In this blog post, I examine implementing all those use cases in Azure Sentinel.


Lookup files

To reference the data, we first need to locate it. The variety of use cases above implies that the data may exist in many places and accessible by different means. I will discuss referencing lookup data in databases or applications accessible using an API in later blog posts but start with the most common lookup source: files.

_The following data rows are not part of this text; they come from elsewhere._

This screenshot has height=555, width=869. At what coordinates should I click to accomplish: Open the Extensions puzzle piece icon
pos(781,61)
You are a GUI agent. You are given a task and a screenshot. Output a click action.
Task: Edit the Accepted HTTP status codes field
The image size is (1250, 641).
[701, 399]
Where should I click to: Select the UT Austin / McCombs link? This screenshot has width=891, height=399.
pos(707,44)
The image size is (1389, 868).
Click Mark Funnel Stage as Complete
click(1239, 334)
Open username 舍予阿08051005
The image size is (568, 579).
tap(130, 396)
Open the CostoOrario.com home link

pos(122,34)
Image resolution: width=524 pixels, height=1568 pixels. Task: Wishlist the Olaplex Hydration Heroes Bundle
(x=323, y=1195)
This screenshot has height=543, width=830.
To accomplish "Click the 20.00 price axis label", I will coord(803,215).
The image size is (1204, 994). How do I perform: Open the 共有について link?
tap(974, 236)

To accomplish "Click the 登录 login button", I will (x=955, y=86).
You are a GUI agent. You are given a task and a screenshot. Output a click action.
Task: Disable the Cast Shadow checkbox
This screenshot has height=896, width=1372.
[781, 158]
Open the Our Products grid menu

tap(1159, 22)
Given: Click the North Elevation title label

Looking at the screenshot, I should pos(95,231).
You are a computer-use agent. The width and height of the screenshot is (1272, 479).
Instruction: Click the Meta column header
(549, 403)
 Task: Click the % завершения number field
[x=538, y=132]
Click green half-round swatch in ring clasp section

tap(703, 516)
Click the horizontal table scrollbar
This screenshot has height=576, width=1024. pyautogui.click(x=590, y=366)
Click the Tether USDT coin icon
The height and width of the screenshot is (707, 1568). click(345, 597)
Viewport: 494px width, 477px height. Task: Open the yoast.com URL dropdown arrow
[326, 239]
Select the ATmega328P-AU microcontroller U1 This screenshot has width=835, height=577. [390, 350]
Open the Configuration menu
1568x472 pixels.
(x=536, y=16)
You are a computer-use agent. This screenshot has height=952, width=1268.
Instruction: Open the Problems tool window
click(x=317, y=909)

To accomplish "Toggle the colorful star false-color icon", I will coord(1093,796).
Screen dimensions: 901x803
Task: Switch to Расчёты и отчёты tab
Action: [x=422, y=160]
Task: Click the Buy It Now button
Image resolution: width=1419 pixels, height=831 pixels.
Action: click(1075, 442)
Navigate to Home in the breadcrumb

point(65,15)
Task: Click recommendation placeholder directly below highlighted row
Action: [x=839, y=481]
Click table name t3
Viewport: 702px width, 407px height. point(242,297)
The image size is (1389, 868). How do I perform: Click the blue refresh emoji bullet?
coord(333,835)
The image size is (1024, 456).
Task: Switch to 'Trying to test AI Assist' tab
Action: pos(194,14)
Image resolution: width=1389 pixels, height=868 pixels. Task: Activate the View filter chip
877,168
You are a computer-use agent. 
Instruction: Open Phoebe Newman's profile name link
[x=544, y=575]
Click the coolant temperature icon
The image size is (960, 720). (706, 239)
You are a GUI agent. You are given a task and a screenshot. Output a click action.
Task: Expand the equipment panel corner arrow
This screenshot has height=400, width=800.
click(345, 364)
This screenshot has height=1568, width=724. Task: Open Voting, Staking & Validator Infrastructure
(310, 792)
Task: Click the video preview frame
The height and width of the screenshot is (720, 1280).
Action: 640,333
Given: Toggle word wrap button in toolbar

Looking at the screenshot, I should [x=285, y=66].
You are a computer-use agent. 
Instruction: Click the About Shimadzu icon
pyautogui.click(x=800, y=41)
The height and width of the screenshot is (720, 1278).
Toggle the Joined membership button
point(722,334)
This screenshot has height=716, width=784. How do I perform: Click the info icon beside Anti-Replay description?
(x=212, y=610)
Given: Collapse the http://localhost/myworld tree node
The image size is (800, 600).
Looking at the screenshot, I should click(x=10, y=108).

Being the least common denominator, files are ubiquitous for lookups and can be used in nearly every circumstance:

  • Anyone can manually create or edit them
  • It is easy to fetch data from any other source and keep it as a file for lookups
  • Like Azure Sentinel, they are flexible concerning format, allowing less upfront hassle


The KQL externaldata operator

To support a lookup from an external file, KQL offers the "exernaldata" operator. Unlike lookup implementation in other SIEM products, Externaldata is not a lookup operator. Instead, externaldata enable using files as if they were Azure Sentinel tables, which allows preprocessing of the file before actually performing the lookup, for example filtering, parsing. I will demonstrate each in the examples below.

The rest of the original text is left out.